Page text:

::::::::

| Year | S1 images used |
|---|---|
| 2018 | 2097 |
| 2019 | 2188 |
| 2020 | 2338 |
| 2021 | 2324 |
| 2022 | 1178 |
| 2023 | 1171 |
| 2024 | 1112 |
Sentinel 1 Forestry Grant Scheme Analysis
1 Introduction
A time series of Sentinel 1 Synthetic Aperture Radar (SAR) Ground Range Detected (GRD) images was explored against Scottish Forestry grant scheme polygons. The aim was to explore how a time series of Sentinel 1 images over several years might be analysed to detect that grant-funded trees have been planted and are growing in the first few years after planting. Immediately after planting, trees are too small to be discerned on Sentinel 2 optical imagery (10m) and 3-4 metre Planet Scope imagery.
Radar imagery is well suited to time series analysis because it isn’t affected by cloud cover. In Scotland, Sentinel 1 images are available at least weekly. With the Sentinel-1 satellites now operating for nearly 10 years, a substantial time series can be extracted for analysis. While Sentinel-1 radar backscatter may not directly detect newly planted trees, ground disturbance from operations like ploughing, ripping, and mounding before planting may be detected early on and provide useful information that tree planting operations have started.
Monitoring these patterns in Sentinel 1 is dependent on administrative grant polygon data. The grant boundaries provide small targeted windows for image pixel extraction making data processing easier. They also provide fixed spatial units for analysing radar-backscatter over time and applying statistical techniques.

::::::::

Data shown:
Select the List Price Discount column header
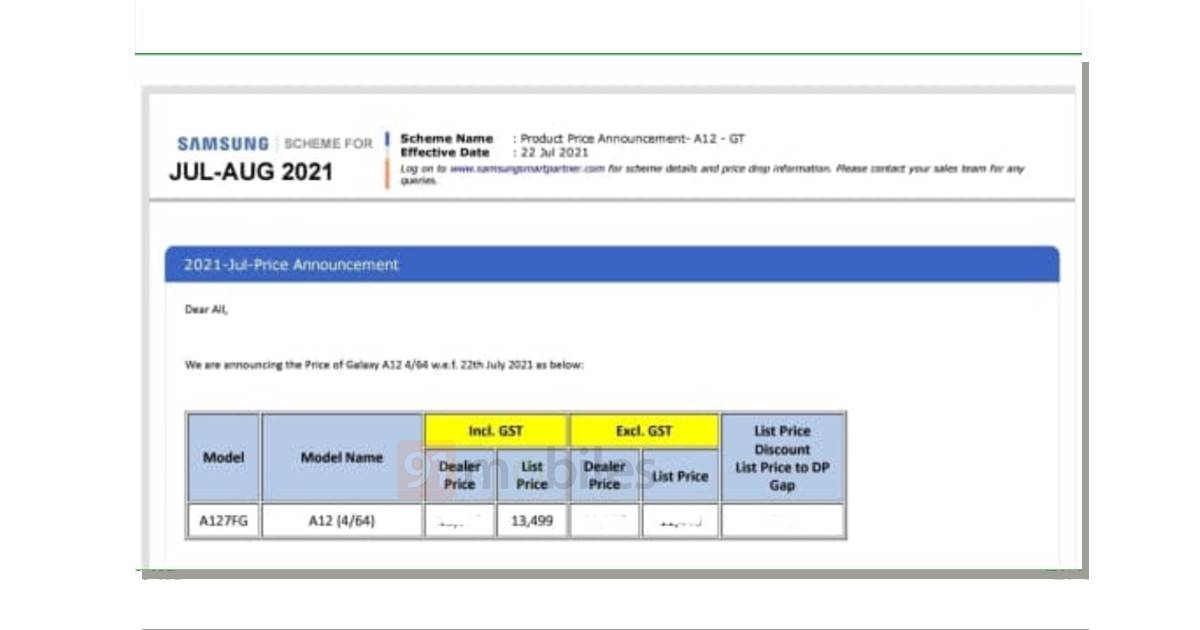Screen dimensions: 1200x630 (x=782, y=458)

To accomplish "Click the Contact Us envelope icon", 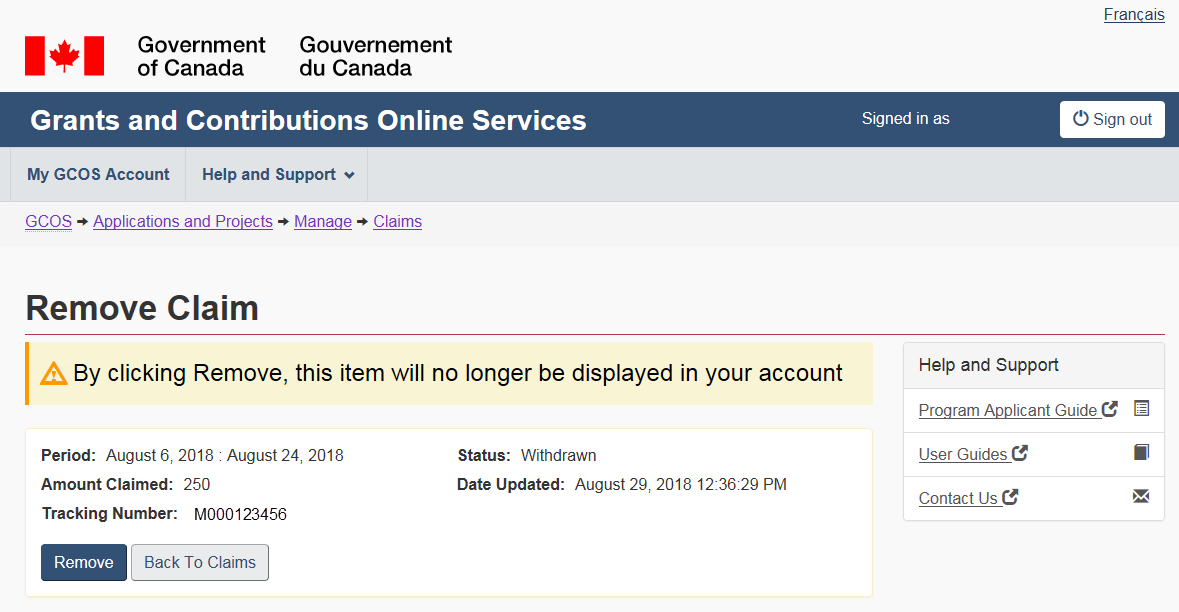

::::::::

Tasks to perform:
- A) Reproduce, word for word, the part of the Sentinel 1 forestry analysis text that begins with the words containing "Radar imagery is" and ends with "operations have started.".
- B) Answer these questions from the Sentinel 1 forestry analysis text, one answer per line:
(i) How many S1 images were used in 2020?
(ii) What resolution is given for Sentinel 2 optical imagery?
(iii) How often are Sentinel 1 images available in Scotland?
- C) Extend the Sentinel 1 forestry analysis text, starting after its final sentence.

Outputs for the tasks:
- A)
Radar imagery is well suited to time series analysis because it isn’t affected by cloud cover. In Scotland, Sentinel 1 images are available at least weekly. With the Sentinel-1 satellites now operating for nearly 10 years, a substantial time series can be extracted for analysis. While Sentinel-1 radar backscatter may not directly detect newly planted trees, ground disturbance from operations like ploughing, ripping, and mounding before planting may be detected early on and provide useful information that tree planting operations have started.

- B)
(i) 2338
(ii) 10m
(iii) At least weekly

- C)
2 Forestry Grant Scheme polygons
Forestry Grant Scheme Claims are available for download from the Scottish Forestry Open Data Portal.
For this initial study, the set of grant schemes analysed were:
Claim year 2018 (claim year is the financial year work will be completed and grant claimed).
Options: Conifer (the most frequent type) and Broadleaves / Native Broadleaves. The Native Broadleaves grant option is more frequent than just Broadleaves, so the two were combined as one ‘Broadleaves’ category here.
The aim was to extract a time series of Sentinel 1 imagery pixel values (backscatter in VV and VH polarisations) for these polygons. To make the imagery extraction process easier, multipart grant polygons were exploded to single part and only polygons of >= 0.5 ha were analysed.
Claim year 2018 was chosen as this coincided with the earliest full year of JNCC’s Analysis Ready Sentinel 1 imagery.
Images were extracted and analysed for 1128 conifer grant schema polygons and 522 broadleaved.
3 Sentinel 1 Analysis Ready GRD imagery
Defra / JNCC have prepared Analysis Ready Sentinel 1 GRD imagery and this is available on the CEDA Archive. Details of the post-processing steps taken by JNCC to make the analysis ready product are available in the user guidance.
The first complete year of imagery was 2018 and it is still being added to currently, in 2025. For this analysis, images available from 1 January 2018 to 31 December 2024 were used.
As Sentinel 1 Radar imagery are not affected by cloud cover, all available images can be extracted and used.
In total 12408 images were used from 2018 - 2024 from the Sentinel 1 JNCC ARD archive covering the forestry grant schemes selected. As shown in Table 1, the number of images per year approximately halved after 2021 when the Sentinel 1B satellite suffered a power supply issue.
A dedicated analysis environment is not available for processing the JNCC / Defra ARD imagery. Custom code was created to extract image arrays for the grant polygons and ran on a local laptop. It took more than 24 hours to extract the 7 years of Sentinel 1 imagery for 1128 conifer grant polygons.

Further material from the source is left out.